Source text Block Start
BOISE — The Idaho Senate on Thursday amended a controversial bill that’s aimed at making it harder to qualify voter initiatives or referenda for the Idaho ballot, but approved only amendments proposed by the bill’s sponsor, rejecting attempts by minority Democrats to gut the bill.
“These amendments are meant to clarify, and to help with the functionality of the bill,” said Sen. C. Scott Grow, R-Eagle, the bill’s sponsor.
The bill would require gathering 10 percent of registered voters’ signatures in 32 of Idaho’s 35 legislative districts to qualify a measure for the ballot, while also cutting the time allowed to gather signatures by two-thirds and imposing other requirements; current law requires signatures from 6 percent of voters in each of 18 legislative districts.
Grow’s successful amendments clarified when the new 180-day time period allowed for gathering signatures would start; removed a requirement that each petition be for residents of a legislative district, rather than a county, as now; specified that 15 working days after receiving a certificate of review are allowed for measure sponsors to request a fiscal impact statement from the state Division of Financial Management; and require the division to then issue the fiscal impact statement within 10 additional working days.
Senate Minority Leader Michelle Stennett, D-Ketchum, moved to instead strike the bill’s enacting clause, rendering it null and void. Sen. Maryanne Jordan, D-Boise, seconded the motion. Assistant Majority Leader Steve Vick, R-Dalton Gardens, immediately called for a voice vote; a motion to strike is non-debatable.
Loud “ayes” came from the section of the Senate floor where the minority Democrats sit; that was followed by deeper and louder “nays” from the rest of the chamber. “The nays have it, the motion has failed,” Vick said.
Similar results followed on amendments for each section of the bill.
The amended bill now will go back on the calendar for consideration, debate and a final vote in the Senate as amended. If it passes there, it’d still need House passage and the governor’s signature to become law.
Opponents of the measure have decried it as “retaliation” for the successful passage of Proposition 2, the Medicaid expansion voter initiative, in November. The bill would give Idaho the nation’s strictest rules to qualify a measure for the ballot.
Source text Block End
Given information Block Start
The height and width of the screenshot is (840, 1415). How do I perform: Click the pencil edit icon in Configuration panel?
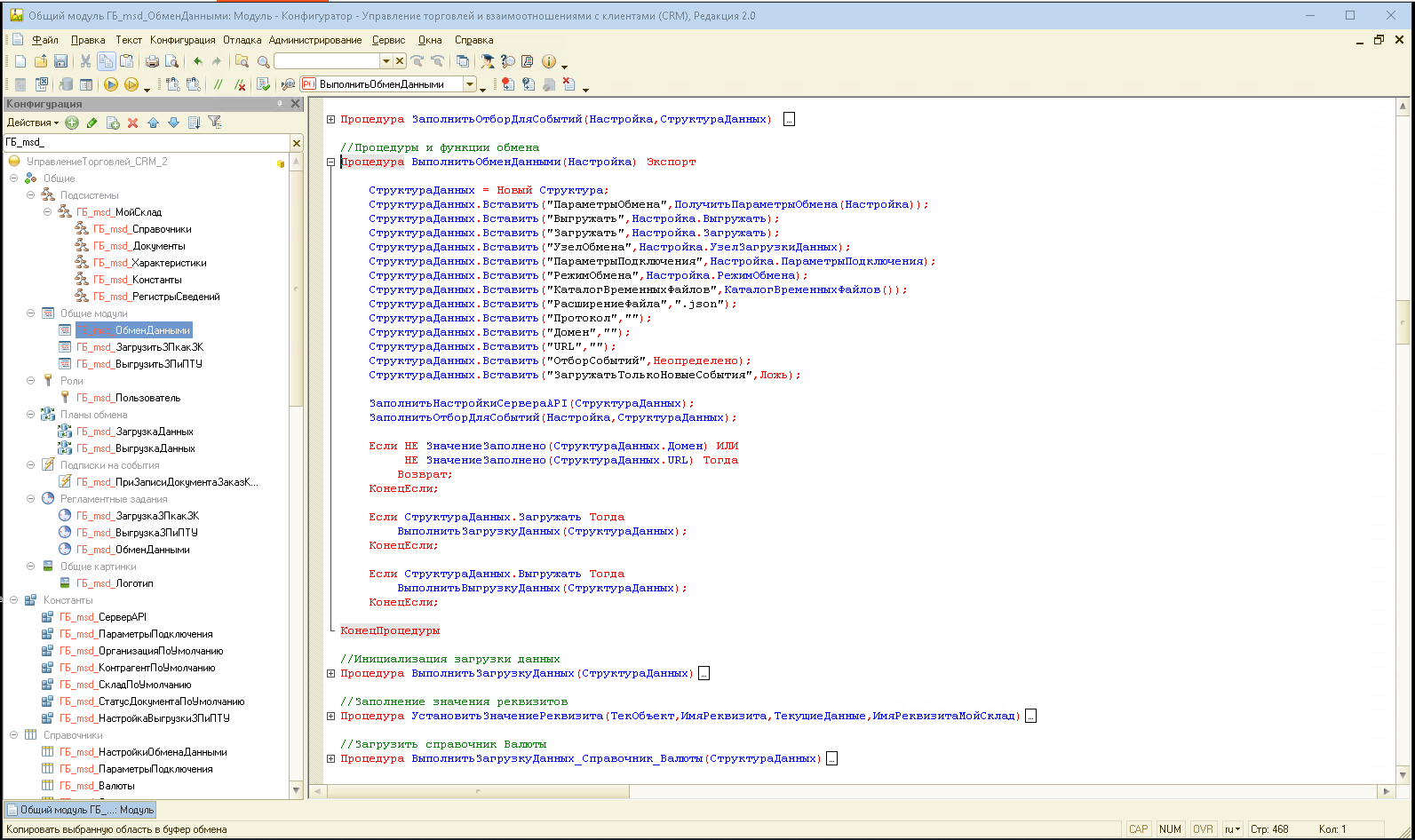(x=91, y=123)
Given information Block End
**Task set:**
**A.** Set down the passage of the article on the Idaho ballot initiative bill from "Senate Minority Leader" to "to become law.", reproducing it word for word.
**B.** Translate the following sentence from the article on the Idaho ballot initiative bill into French: "The amended bill now will go back on the calendar for consideration, debate and a final vote in the Senate as amended."

**Answers to the exercises:**
**A.**
Senate Minority Leader Michelle Stennett, D-Ketchum, moved to instead strike the bill’s enacting clause, rendering it null and void. Sen. Maryanne Jordan, D-Boise, seconded the motion. Assistant Majority Leader Steve Vick, R-Dalton Gardens, immediately called for a voice vote; a motion to strike is non-debatable.
Loud “ayes” came from the section of the Senate floor where the minority Democrats sit; that was followed by deeper and louder “nays” from the rest of the chamber. “The nays have it, the motion has failed,” Vick said.
Similar results followed on amendments for each section of the bill.
The amended bill now will go back on the calendar for consideration, debate and a final vote in the Senate as amended. If it passes there, it’d still need House passage and the governor’s signature to become law.

**B.** Le projet de loi amendé sera désormais réinscrit à l'ordre du jour pour examen, débat et vote final au Sénat dans sa version amendée.